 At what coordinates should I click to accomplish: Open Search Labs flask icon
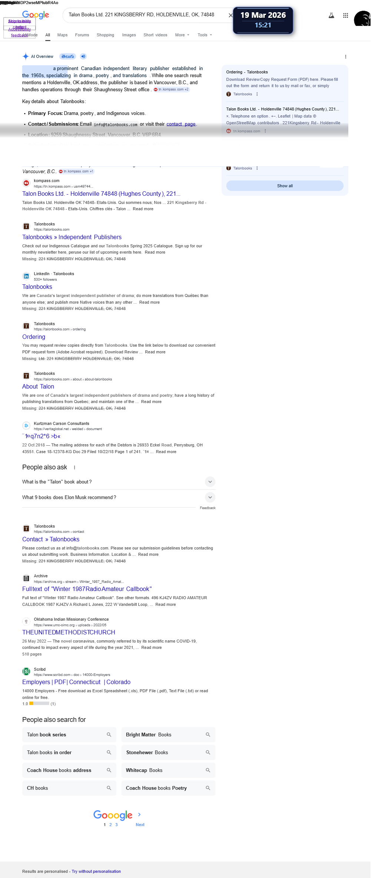[331, 16]
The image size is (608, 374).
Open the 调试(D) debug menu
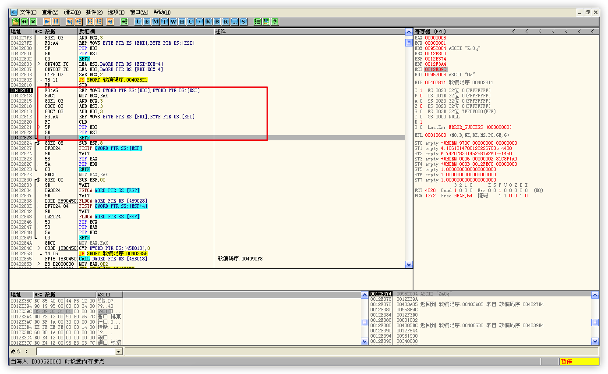(x=72, y=12)
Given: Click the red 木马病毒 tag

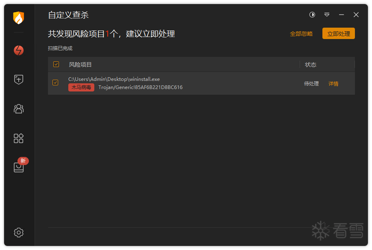Looking at the screenshot, I should pos(81,87).
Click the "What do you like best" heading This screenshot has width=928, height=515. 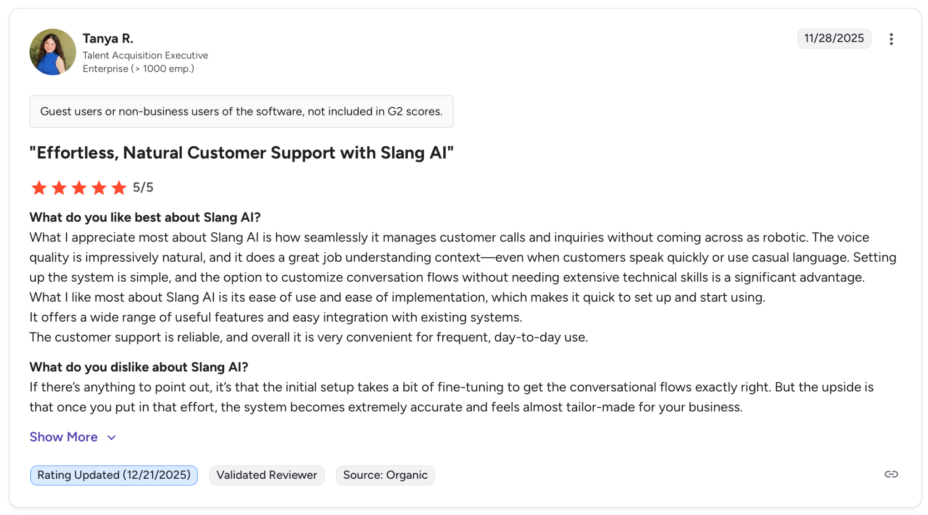click(145, 217)
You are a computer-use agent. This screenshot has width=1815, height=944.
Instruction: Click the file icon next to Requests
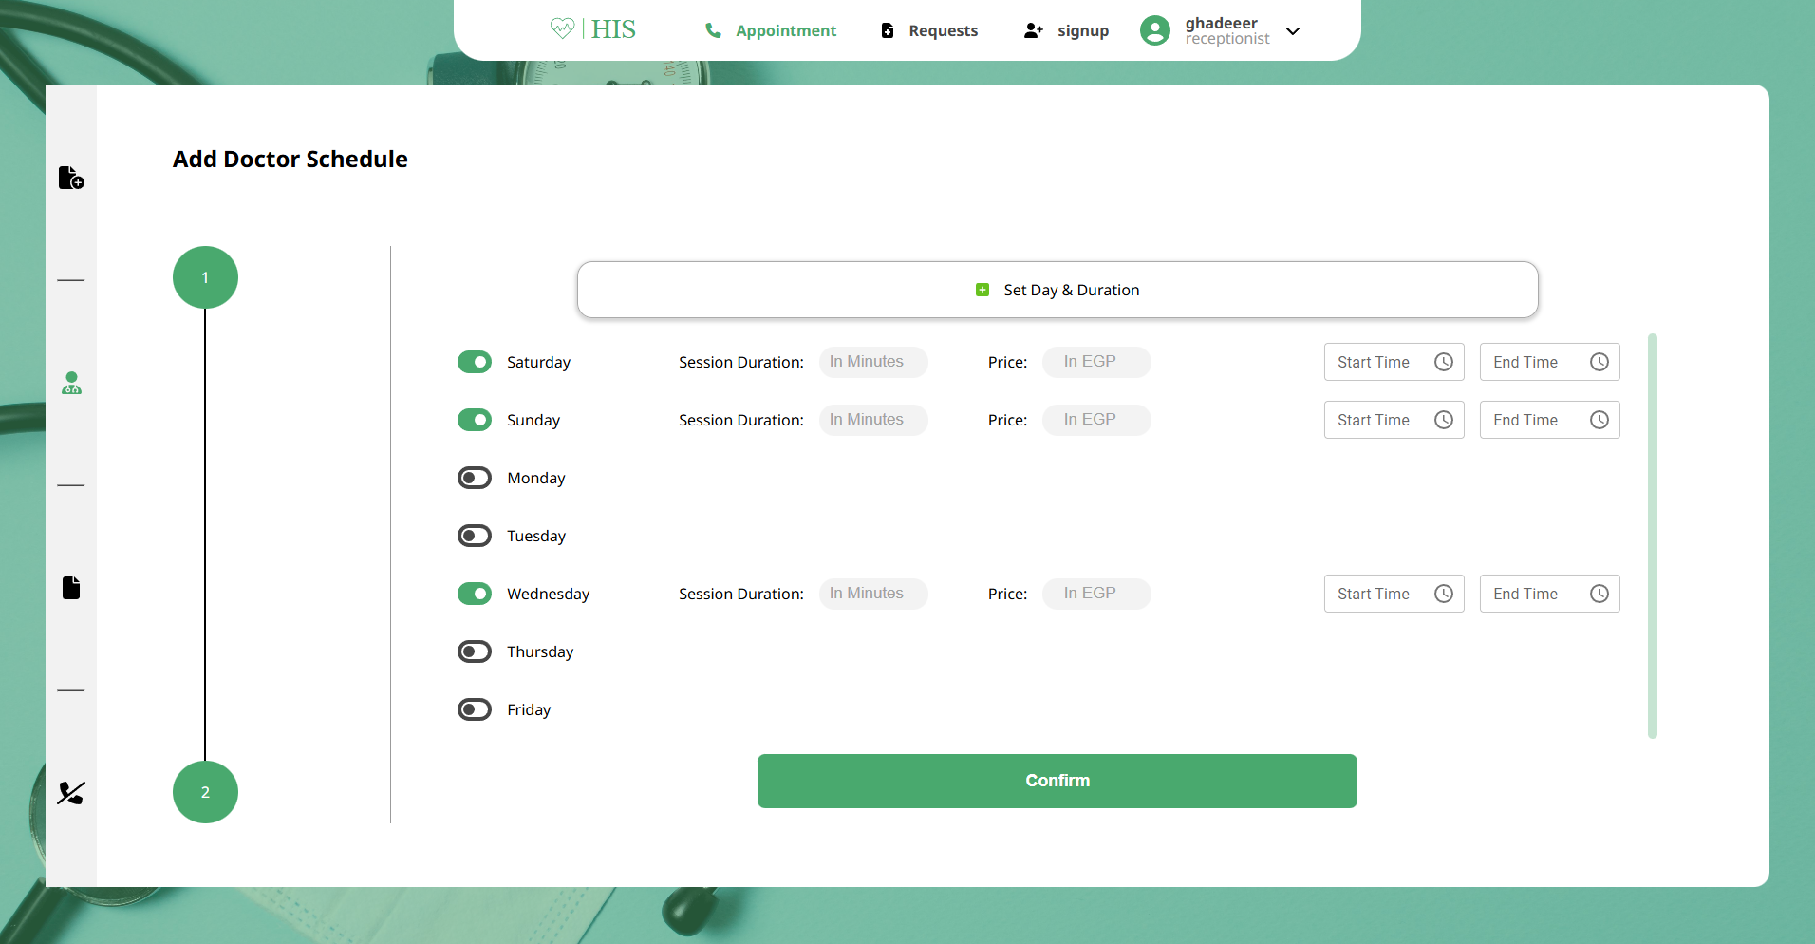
▬▬▬▬▬▬▬▬▬▬
Turn the stretch from the start of the records through the line containing "Looking at the" into a Markdown table with the columns Row and Line, numbering each line and skipping blank ones. Leave the pictures out of the table.

| Row | Line |
|---|---|
| 1 |  At what coordinates should I click to accomplish: Open Search Labs flask icon |
| 2 | [331, 16] |
| 3 | The image size is (608, 374). |
| 4 | Open the 调试(D) debug menu |
| 5 | (x=72, y=12) |
| 6 | Given: Click the red 木马病毒 tag |
| 7 | Looking at the screenshot, I should pos(81,87). |